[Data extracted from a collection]
____________________

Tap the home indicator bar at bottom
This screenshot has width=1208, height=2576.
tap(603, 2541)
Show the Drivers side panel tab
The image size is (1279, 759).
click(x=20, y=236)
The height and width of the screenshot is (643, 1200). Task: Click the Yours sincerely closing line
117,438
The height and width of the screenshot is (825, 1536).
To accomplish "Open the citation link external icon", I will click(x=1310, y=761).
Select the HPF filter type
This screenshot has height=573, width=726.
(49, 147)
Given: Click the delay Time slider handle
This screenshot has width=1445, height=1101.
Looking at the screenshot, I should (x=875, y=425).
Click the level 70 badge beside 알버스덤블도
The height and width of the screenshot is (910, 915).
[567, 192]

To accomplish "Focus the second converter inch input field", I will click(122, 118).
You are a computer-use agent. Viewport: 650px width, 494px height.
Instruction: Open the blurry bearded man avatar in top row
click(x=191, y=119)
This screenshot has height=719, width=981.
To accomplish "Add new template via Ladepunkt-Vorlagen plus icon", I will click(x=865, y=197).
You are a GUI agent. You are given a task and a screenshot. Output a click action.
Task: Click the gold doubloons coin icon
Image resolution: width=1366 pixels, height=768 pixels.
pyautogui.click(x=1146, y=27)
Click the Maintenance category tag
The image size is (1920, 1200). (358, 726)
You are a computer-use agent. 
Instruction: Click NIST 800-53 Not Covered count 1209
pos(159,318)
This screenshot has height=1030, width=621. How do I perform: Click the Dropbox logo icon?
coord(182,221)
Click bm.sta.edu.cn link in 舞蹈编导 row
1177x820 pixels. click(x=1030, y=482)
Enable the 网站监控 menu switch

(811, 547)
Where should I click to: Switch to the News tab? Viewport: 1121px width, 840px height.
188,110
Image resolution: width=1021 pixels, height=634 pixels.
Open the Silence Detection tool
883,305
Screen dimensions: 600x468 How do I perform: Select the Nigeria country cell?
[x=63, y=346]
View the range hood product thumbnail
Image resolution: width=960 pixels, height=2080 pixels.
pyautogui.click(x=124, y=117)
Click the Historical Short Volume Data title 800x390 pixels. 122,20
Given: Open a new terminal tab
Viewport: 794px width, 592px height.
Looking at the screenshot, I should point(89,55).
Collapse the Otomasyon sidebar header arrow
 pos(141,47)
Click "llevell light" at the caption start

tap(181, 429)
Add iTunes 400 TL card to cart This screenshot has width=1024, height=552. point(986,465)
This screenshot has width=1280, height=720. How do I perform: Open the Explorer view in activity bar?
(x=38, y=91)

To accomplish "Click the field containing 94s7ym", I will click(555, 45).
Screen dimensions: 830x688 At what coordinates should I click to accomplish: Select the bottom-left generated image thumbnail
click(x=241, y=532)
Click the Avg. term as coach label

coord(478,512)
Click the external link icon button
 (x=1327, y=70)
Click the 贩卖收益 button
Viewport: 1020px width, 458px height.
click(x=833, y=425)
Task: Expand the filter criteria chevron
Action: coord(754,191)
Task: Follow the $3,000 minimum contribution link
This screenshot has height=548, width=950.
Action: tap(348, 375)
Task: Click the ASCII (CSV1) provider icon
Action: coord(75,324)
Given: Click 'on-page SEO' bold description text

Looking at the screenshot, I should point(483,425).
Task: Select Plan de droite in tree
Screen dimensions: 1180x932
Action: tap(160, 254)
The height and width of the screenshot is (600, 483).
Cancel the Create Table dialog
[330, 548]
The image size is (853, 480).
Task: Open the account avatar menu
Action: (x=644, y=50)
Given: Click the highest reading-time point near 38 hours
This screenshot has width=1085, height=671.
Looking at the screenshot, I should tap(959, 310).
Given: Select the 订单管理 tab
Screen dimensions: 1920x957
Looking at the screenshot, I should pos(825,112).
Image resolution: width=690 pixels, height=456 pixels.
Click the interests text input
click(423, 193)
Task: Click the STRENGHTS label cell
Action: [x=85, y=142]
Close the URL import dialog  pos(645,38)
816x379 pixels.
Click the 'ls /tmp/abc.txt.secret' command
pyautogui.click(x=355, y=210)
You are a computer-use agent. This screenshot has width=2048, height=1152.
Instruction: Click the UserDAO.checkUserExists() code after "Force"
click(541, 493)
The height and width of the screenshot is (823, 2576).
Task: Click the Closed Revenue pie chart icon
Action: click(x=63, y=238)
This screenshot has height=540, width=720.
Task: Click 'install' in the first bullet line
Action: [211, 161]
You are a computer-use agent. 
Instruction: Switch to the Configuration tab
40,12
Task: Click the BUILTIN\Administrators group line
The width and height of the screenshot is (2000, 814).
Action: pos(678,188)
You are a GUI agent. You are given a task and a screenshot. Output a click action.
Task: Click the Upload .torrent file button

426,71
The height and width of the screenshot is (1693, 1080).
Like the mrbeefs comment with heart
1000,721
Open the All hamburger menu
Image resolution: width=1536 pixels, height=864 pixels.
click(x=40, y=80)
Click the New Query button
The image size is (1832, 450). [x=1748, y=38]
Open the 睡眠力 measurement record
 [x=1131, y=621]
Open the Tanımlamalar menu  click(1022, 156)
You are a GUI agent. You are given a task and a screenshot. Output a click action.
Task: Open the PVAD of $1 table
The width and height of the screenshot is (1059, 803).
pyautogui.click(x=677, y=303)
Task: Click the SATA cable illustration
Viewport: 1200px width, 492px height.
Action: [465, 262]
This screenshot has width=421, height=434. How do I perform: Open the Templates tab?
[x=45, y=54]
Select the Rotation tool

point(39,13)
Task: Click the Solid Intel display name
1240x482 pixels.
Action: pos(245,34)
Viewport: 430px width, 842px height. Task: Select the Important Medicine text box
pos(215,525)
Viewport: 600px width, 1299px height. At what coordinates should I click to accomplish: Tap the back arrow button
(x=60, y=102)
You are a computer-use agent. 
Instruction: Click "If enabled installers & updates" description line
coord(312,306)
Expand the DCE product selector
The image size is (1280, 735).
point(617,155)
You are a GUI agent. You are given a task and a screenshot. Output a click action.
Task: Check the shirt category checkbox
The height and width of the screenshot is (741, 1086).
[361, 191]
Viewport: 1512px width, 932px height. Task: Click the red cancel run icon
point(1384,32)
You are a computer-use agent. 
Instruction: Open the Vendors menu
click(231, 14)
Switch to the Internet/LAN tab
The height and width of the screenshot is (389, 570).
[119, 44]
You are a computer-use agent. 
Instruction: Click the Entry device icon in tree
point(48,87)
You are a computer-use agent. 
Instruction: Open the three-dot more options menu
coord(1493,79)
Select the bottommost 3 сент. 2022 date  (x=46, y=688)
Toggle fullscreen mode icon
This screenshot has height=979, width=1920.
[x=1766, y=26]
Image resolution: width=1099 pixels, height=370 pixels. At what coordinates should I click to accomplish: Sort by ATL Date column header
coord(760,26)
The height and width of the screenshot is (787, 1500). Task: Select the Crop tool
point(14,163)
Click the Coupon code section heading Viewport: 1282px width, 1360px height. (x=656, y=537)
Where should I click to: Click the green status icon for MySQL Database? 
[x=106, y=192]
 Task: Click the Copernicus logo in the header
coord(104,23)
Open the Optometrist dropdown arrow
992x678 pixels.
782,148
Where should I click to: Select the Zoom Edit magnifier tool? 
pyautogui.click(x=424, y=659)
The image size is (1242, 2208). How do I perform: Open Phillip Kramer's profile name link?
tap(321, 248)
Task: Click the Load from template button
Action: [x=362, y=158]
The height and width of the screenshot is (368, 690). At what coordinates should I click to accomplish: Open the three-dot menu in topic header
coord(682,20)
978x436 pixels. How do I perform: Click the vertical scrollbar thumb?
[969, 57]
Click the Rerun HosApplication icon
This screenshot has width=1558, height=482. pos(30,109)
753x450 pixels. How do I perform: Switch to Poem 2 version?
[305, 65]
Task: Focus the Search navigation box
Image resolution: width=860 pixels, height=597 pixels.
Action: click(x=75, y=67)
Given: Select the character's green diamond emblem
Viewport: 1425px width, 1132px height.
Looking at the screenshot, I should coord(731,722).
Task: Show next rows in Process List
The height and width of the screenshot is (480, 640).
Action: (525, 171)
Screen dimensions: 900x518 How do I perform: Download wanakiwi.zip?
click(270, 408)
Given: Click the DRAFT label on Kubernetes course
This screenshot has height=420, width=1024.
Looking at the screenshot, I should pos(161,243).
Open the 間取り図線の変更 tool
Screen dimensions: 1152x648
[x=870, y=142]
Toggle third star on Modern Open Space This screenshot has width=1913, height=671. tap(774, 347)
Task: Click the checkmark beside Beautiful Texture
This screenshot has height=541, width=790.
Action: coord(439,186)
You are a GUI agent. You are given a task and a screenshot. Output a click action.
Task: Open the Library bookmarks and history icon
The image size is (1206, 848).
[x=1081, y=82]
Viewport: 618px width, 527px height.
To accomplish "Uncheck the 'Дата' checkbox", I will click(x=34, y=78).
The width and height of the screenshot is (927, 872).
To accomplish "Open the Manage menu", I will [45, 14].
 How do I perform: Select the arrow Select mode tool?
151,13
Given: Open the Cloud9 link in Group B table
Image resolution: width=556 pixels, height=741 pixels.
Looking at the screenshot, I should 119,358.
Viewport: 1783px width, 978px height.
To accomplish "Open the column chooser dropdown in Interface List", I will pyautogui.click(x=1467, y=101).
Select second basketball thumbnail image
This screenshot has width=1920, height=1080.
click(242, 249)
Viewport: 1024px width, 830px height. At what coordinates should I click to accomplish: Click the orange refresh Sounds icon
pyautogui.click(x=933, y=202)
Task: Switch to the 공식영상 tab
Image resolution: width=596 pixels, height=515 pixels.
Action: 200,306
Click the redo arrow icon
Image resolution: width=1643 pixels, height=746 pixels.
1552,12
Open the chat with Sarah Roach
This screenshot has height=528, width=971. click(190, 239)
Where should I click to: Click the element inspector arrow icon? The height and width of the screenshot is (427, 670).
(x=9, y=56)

____________________

→ About this task:
Please report all lines in the entries where "checkbox" appears.

→ Reply to the exercise:
Task: Check the shirt category checkbox
To accomplish "Uncheck the 'Дата' checkbox", I will click(x=34, y=78).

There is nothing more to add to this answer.